> **Task 1**:
Please reproduce the article on the INS cases below word for word, from "Also, Karl Linnas, 57, of" up to and including "Lubomil, the Ukraine.".
> **Task 2**:
In the article on the INS cases below, how many potential witnesses did Paul Vincent interview in Israel?

> **Provided text**:
= = = =
The INS declined to identify the seven pending formal start of the legal proceedings. A spokesman told the Jewish Telegraphic Agency that the deportation actions will begin in about a month. The INS will submit documentation to the Department of Justice within 60 days for denaturalization moves.

The INS said its decision to act against the alleged Nazi war criminals followed the return from Israel of Paul Vincent, the INS chief trial attorney who interviewed 32 potential witnesses and obtained signed affidavits from all of them. In addition, all 32 indicated willingness to come to the United States to testify in person, the INS said.

Rep. Elizabeth Holtzman (D.NY) described the INS action as “a very important development,” and “particularly gratifying” since it is “apparently the direct consequence of my insistence that the INS seek witnesses and documentation in these cases from sources in the State of Israel.”

She added, “Although the actions do not make up for nearly 30 years of immigration service delay and neglect, they do offer the hope that the United States will no longer be a haven for persons accused of some of the most atrocious crimes in human history.”

SIX EX-NAZIS IDENTIFIED

Although the INS refused to identify the seven, six of them have been named by other sources as:

Andrija Artukovic, 76, of Surfside. California, former Minister of Justice and Internal Affairs in the Nazi puppet regime of Ante Pavelic in Croatia, who was charged by the post-war Yugoslav government with the murder of thousands of Jews, Serbs and gypsies; Boleslaus Maikovskis, 72, of Mineola, N.Y., who was sentenced to death in absentia by a Riga court on murder charges.

Also, Karl Linnas, 57, of Greenlawn, N.Y., who was sentenced to death in absentia in the Soviet Union for murders committed while he was administrator of the Nazi concentration camp at Tartu. Estonia; Edgars Laipenieks, 63, of San Diego, who is accused of killings in the central prison of Riga in 1941; Edmunds Gustaf Macs (also Match, Macz), 72, of Seattle, who has been charged with complicity in wartime murders in Lumbazu, Latvia; and Sergei Kovalchuk (also Kowalczuk), 50, of Philadelphia, accused of complicity in the killing of Jews in Lubomil, the Ukraine.
= = = =
> **Recorded data**:
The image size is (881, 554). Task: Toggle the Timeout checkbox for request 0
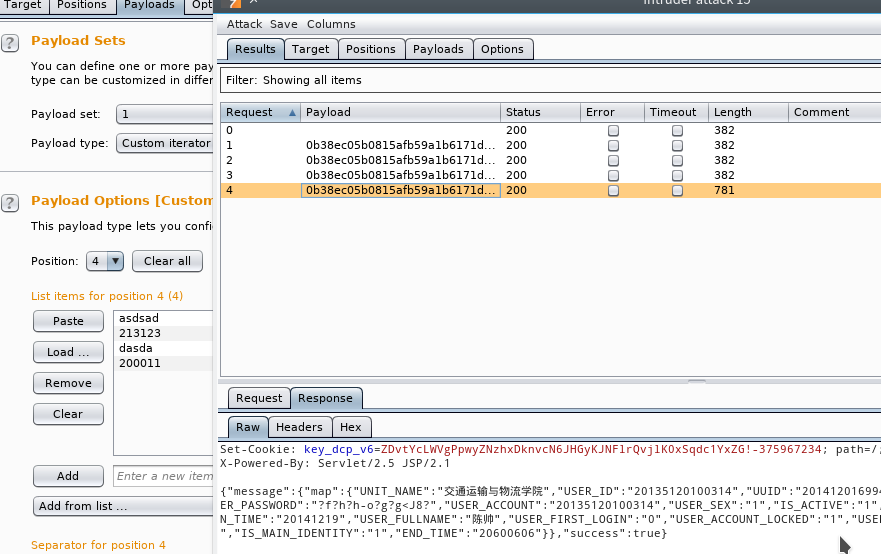pyautogui.click(x=677, y=130)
= = = =
> **Complete response 1**:
Also, Karl Linnas, 57, of Greenlawn, N.Y., who was sentenced to death in absentia in the Soviet Union for murders committed while he was administrator of the Nazi concentration camp at Tartu. Estonia; Edgars Laipenieks, 63, of San Diego, who is accused of killings in the central prison of Riga in 1941; Edmunds Gustaf Macs (also Match, Macz), 72, of Seattle, who has been charged with complicity in wartime murders in Lumbazu, Latvia; and Sergei Kovalchuk (also Kowalczuk), 50, of Philadelphia, accused of complicity in the killing of Jews in Lubomil, the Ukraine.

> **Complete response 2**:
He interviewed 32 potential witnesses.